(Exercise): Copy each line of the records below that has "icon" in it.

Stored data entries:
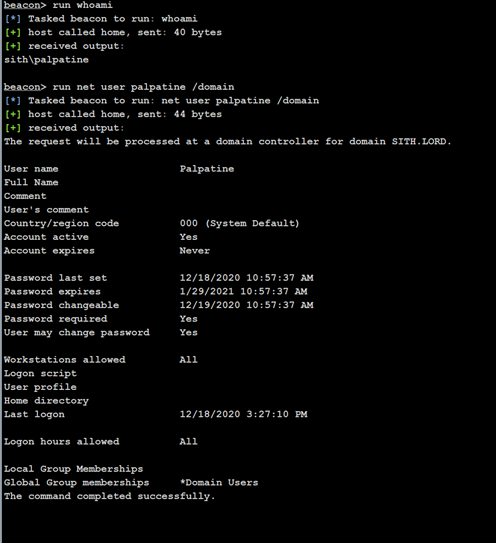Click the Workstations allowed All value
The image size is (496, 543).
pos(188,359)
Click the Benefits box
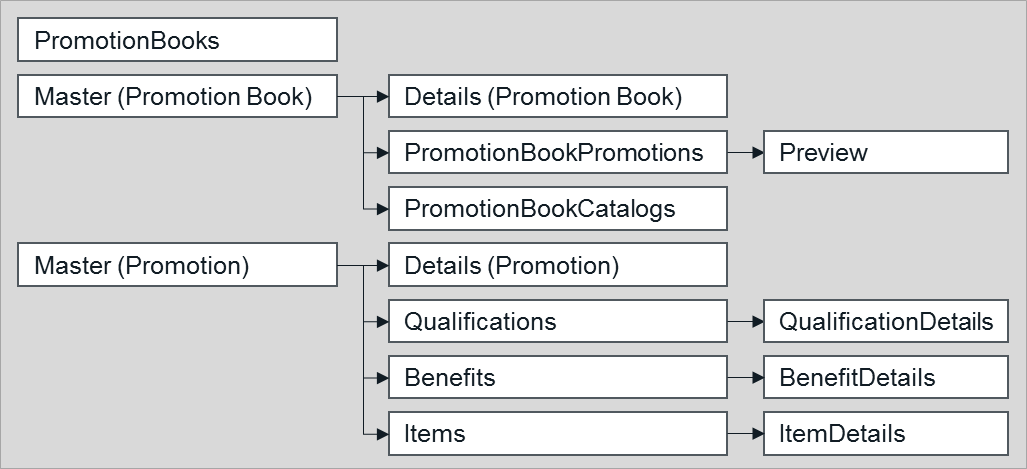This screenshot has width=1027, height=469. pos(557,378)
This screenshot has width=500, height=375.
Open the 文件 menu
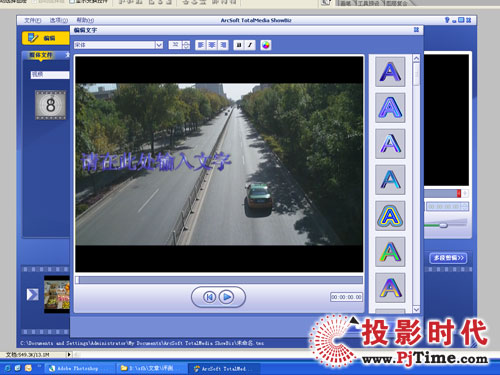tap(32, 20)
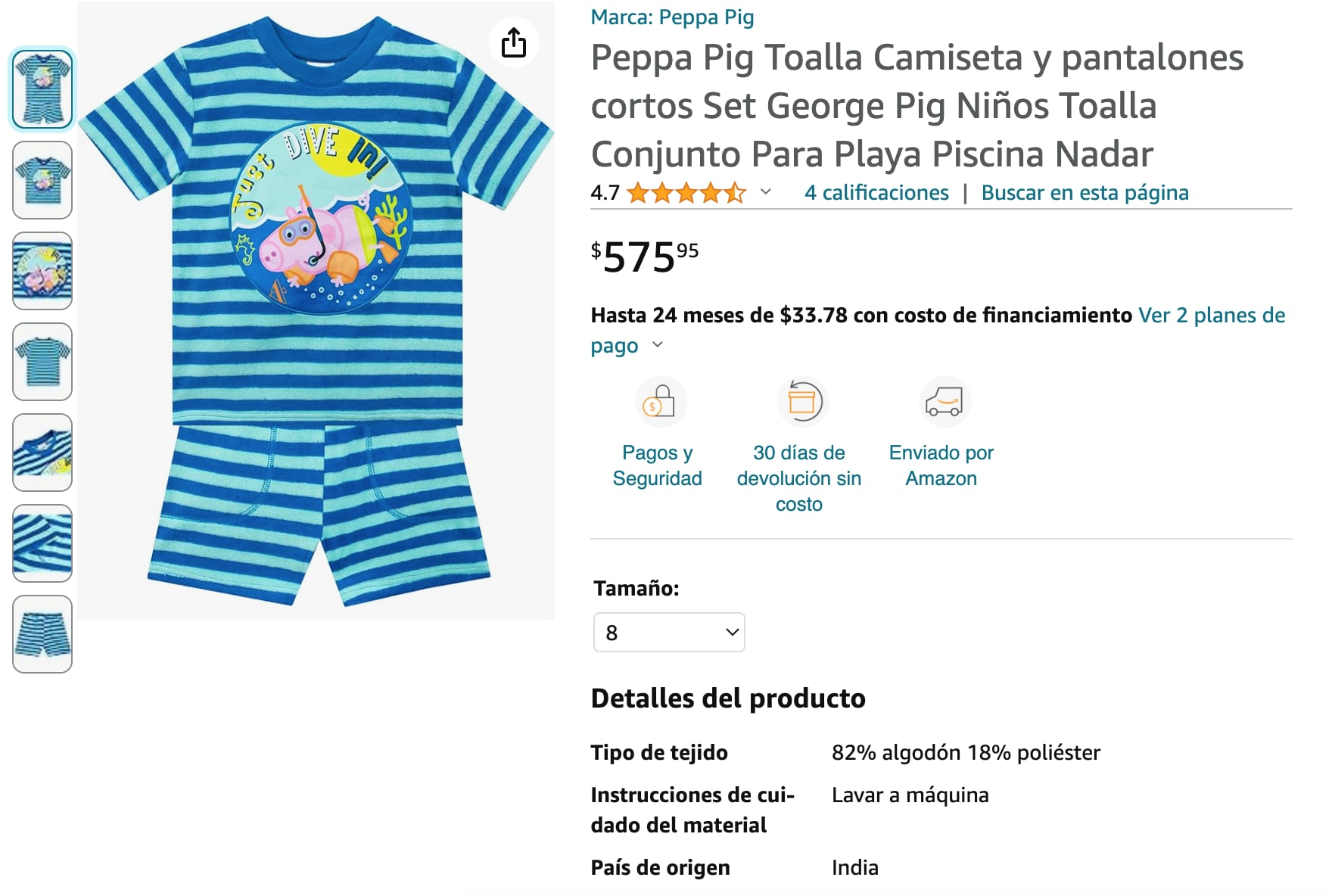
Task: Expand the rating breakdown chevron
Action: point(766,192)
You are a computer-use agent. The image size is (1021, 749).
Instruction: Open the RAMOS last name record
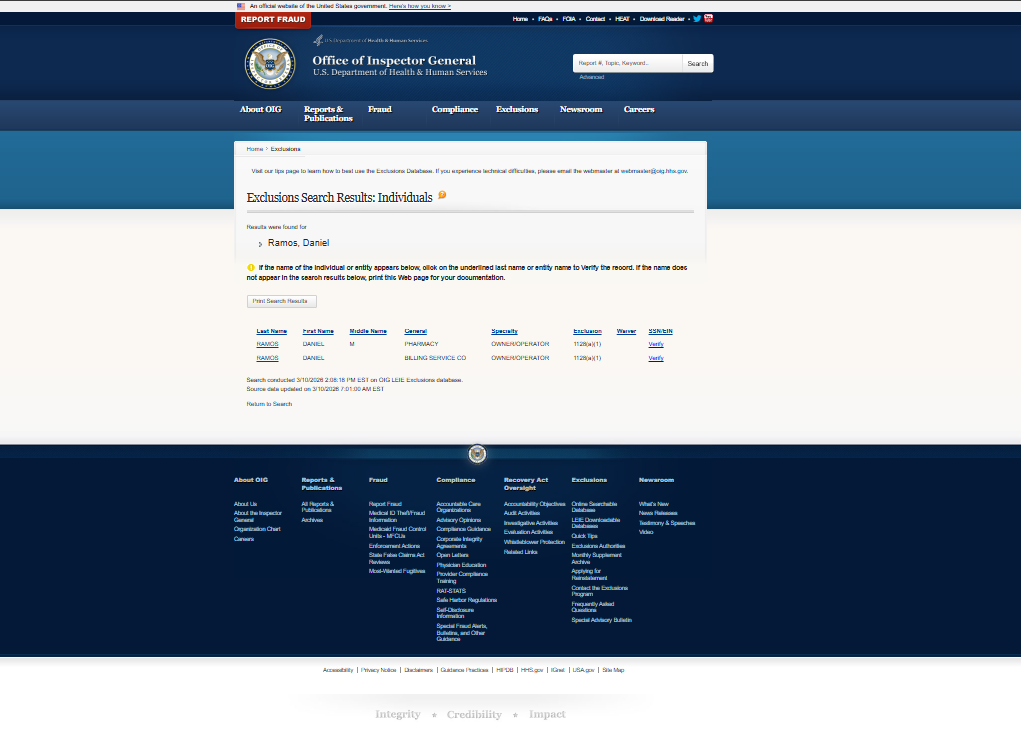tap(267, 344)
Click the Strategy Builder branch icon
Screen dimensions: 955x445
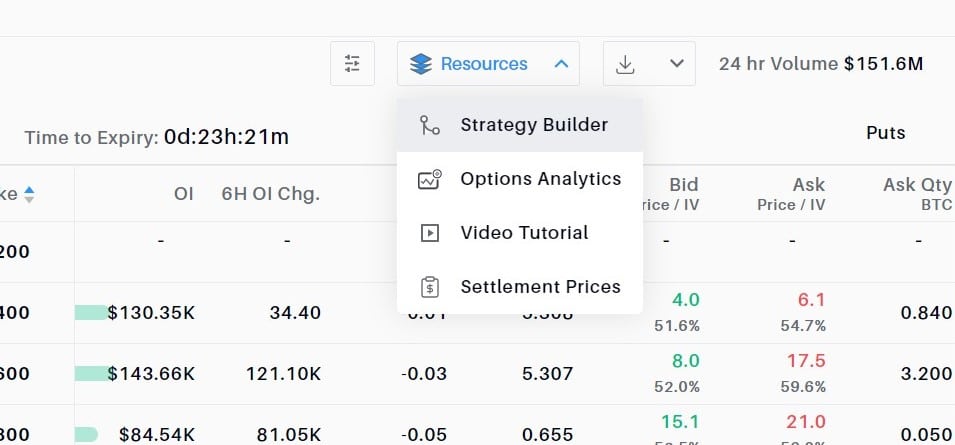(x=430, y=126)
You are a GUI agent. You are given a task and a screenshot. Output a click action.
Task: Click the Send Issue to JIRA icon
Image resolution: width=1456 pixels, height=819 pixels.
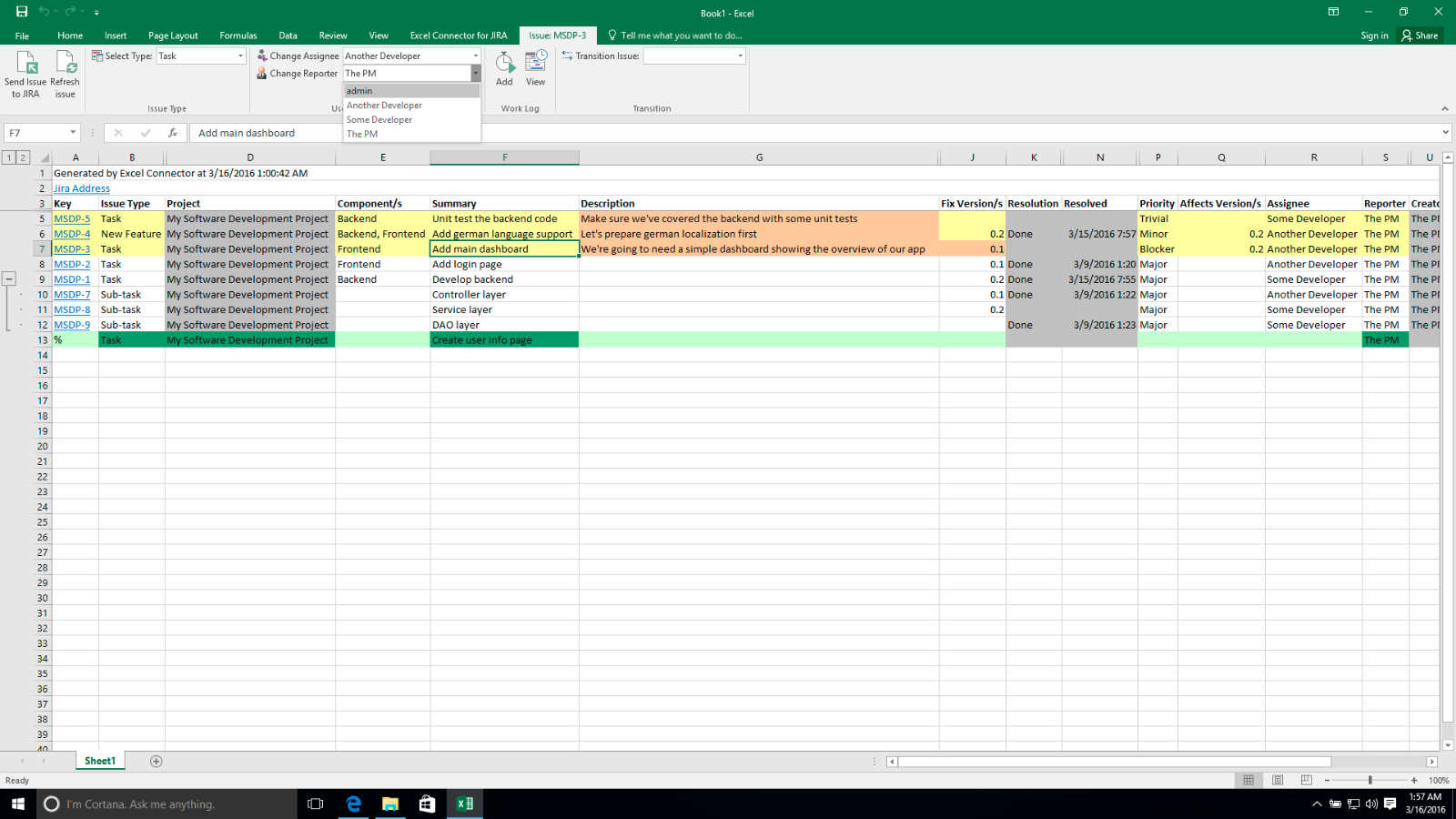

(Answer):
Click the Strategy Builder branch icon
Task: Click the Send Issue to JIRA icon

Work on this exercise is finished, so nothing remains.